Em Goiânia, o grupo Fosfoetanolamina Sintética Goiás criou um perfil no Facebook com o intuito de apresentar a pílula do câncer para as pessoas que desconhecem e pedir o apoio para que o composto seja liberado.

O perfil, criado no final de novembro, já tem mais de três mil seguidores. Segundo Fabrícia Artiaga, uma das líderes do movimento, é um absurdo o que as autoridades estão fazendo. “As pessoas entram na justiça para garantir o medicamento que é a última opção para sobreviver. Mas sabe o que acontece? Depois da Justiça conceder a liminar, a União, a Anvisa e a USP recorrem. Para quem está com os dias contados, esse tempo do processo é incoerente”, destaca.

Para Giselle Roncato, que também é líder do movimento, a classe menos favorecida sempre sofre mais. “O ex-presidente Lula teve câncer e usou medicamentos importados dos Estados Unidos que custavam mais de R$ 30 mil. A presidente Dilma também usou um medicamento caríssimo para curar seu câncer. Agora, nós temos que lutar contra essa burocracia para ter garantido um direito constitucional”, reclama.

Sem nenhum apoio político, os líderes do movimento pediram ajuda ao vereador Djalma Araújo (Rede) para conquistarem apoio do governador de Goiás e de senadores  para que defendam a liberação do medicamento. Djalma, conhecido como idealizador de várias manifestações no estado, prometeu ao grupo entrar na luta.

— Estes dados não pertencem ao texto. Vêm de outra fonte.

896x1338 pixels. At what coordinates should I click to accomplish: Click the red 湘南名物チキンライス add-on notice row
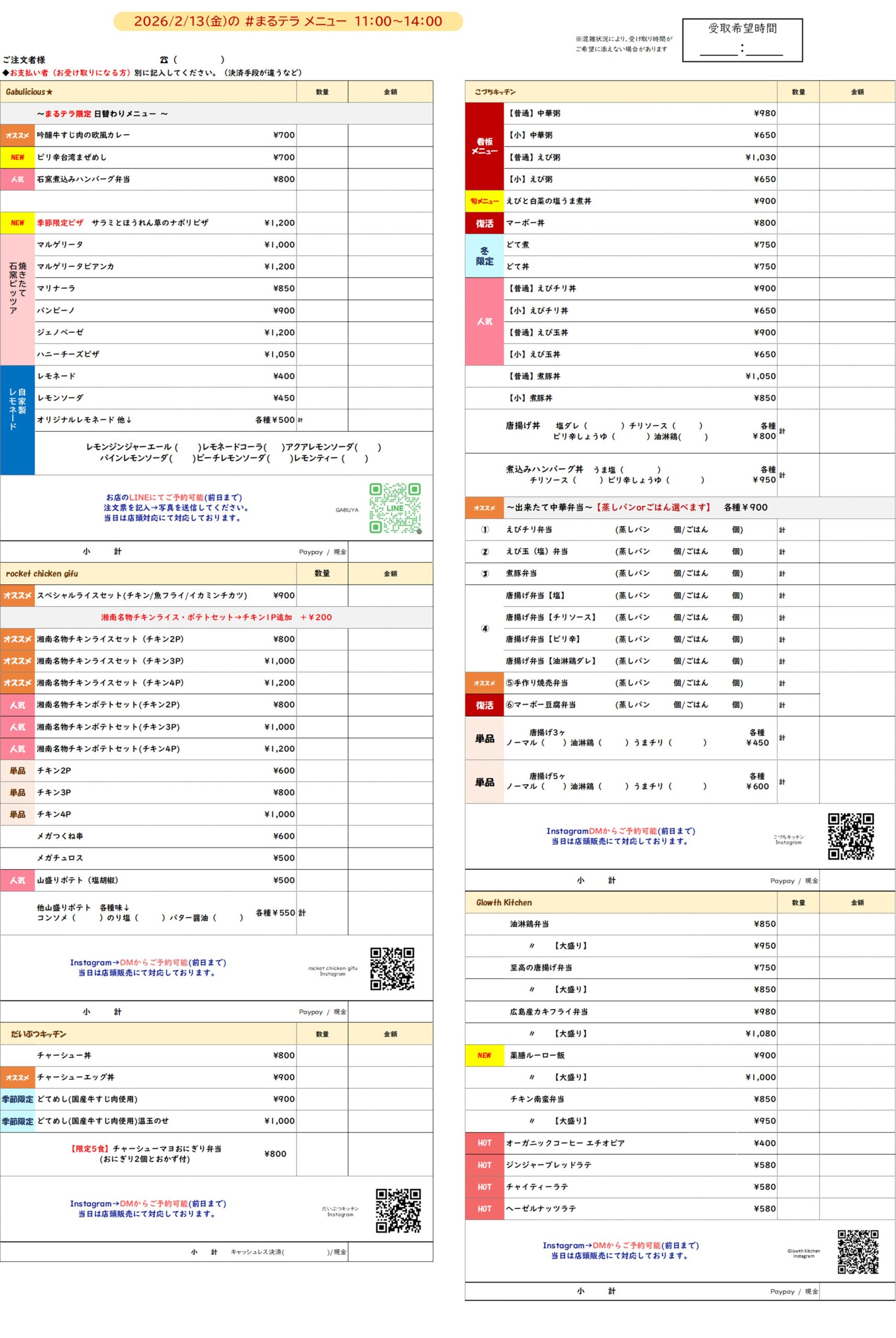(x=217, y=617)
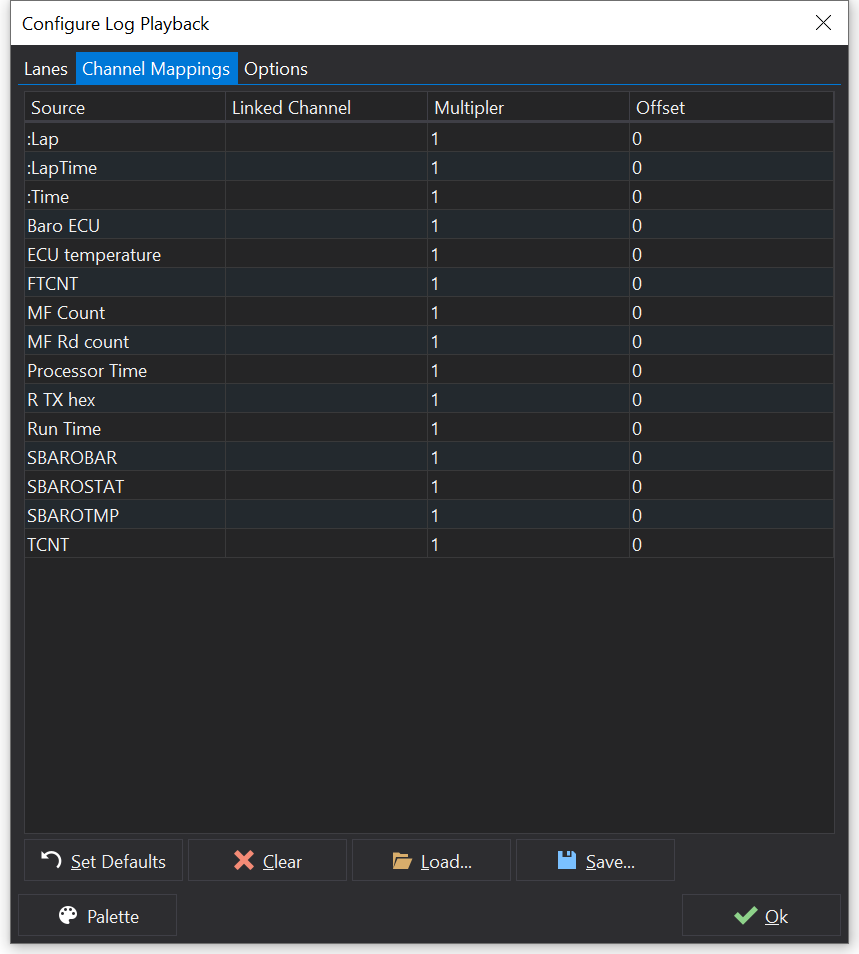
Task: Close the Configure Log Playback dialog
Action: point(823,23)
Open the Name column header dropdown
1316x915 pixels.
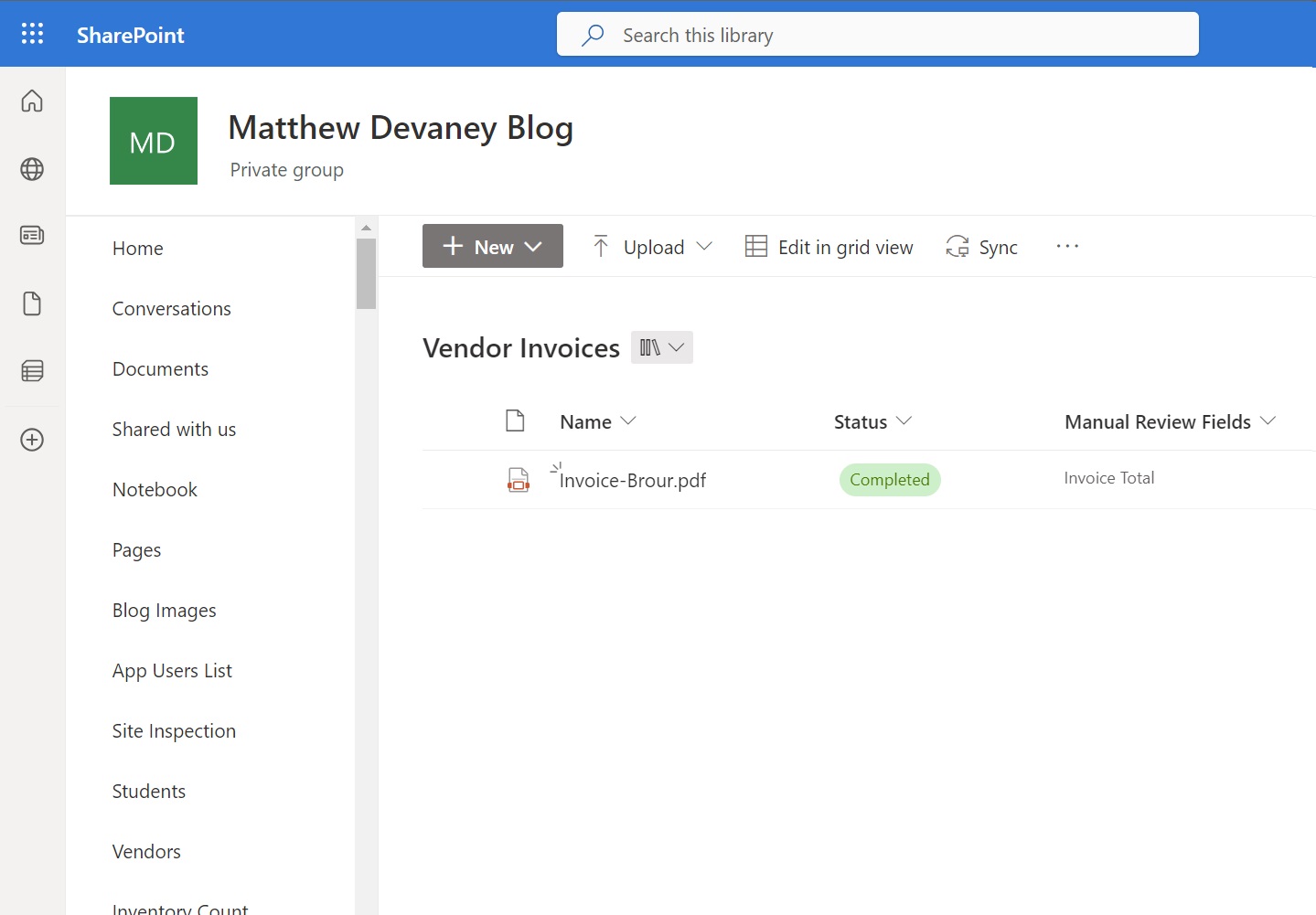pos(630,421)
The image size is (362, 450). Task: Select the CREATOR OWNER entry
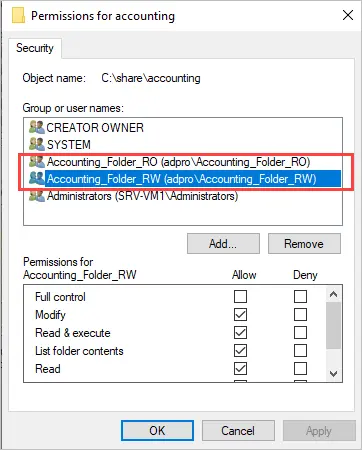[95, 127]
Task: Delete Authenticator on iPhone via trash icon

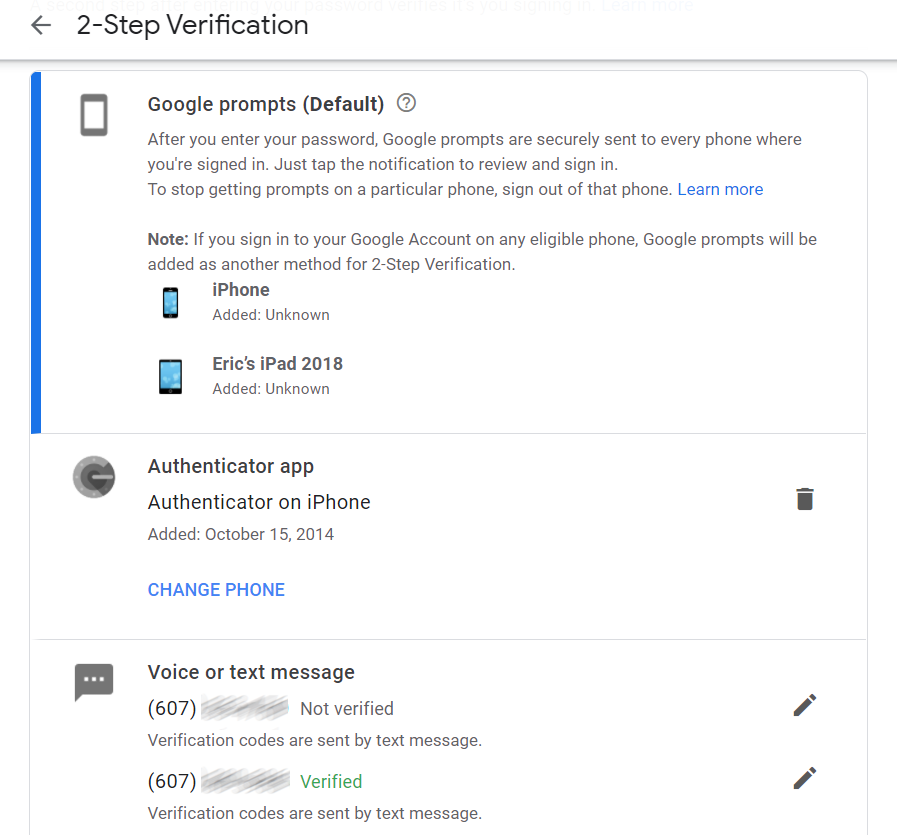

Para o vereador é um absurdo a morosidade da Justiça e dos órgãos para a liberação da substância. “A vida é um bem maior consagrado pela Constituição Federal, trata-se de garantir o direito a ela. Além disto, a Constituição também garante direito à saúde, ou seja, é dever do estado sua tutela”, afirma Djalma.

O vereador também destaca que talvez o principal obstáculo para a liberação seja o poder econômico. “O empecilho são os laboratórios farmacêuticos”. Eles não podem deixar de faturar milhões com essa descoberta. E enquanto não fizerem as contas, a substância fica proibida”.

O grupo de Goiás juntamente com outros estados irão no dia 12 de março, em frente ao Palácio do Planalto, em Brasília, realizar uma manifestação pela liberação da fosfoetanolamina. E em Goiânia ocorrerá o “Pedal da Fosfoetanolamina” no dia 20 de março, o percurso sairá da Praça Tamandaré.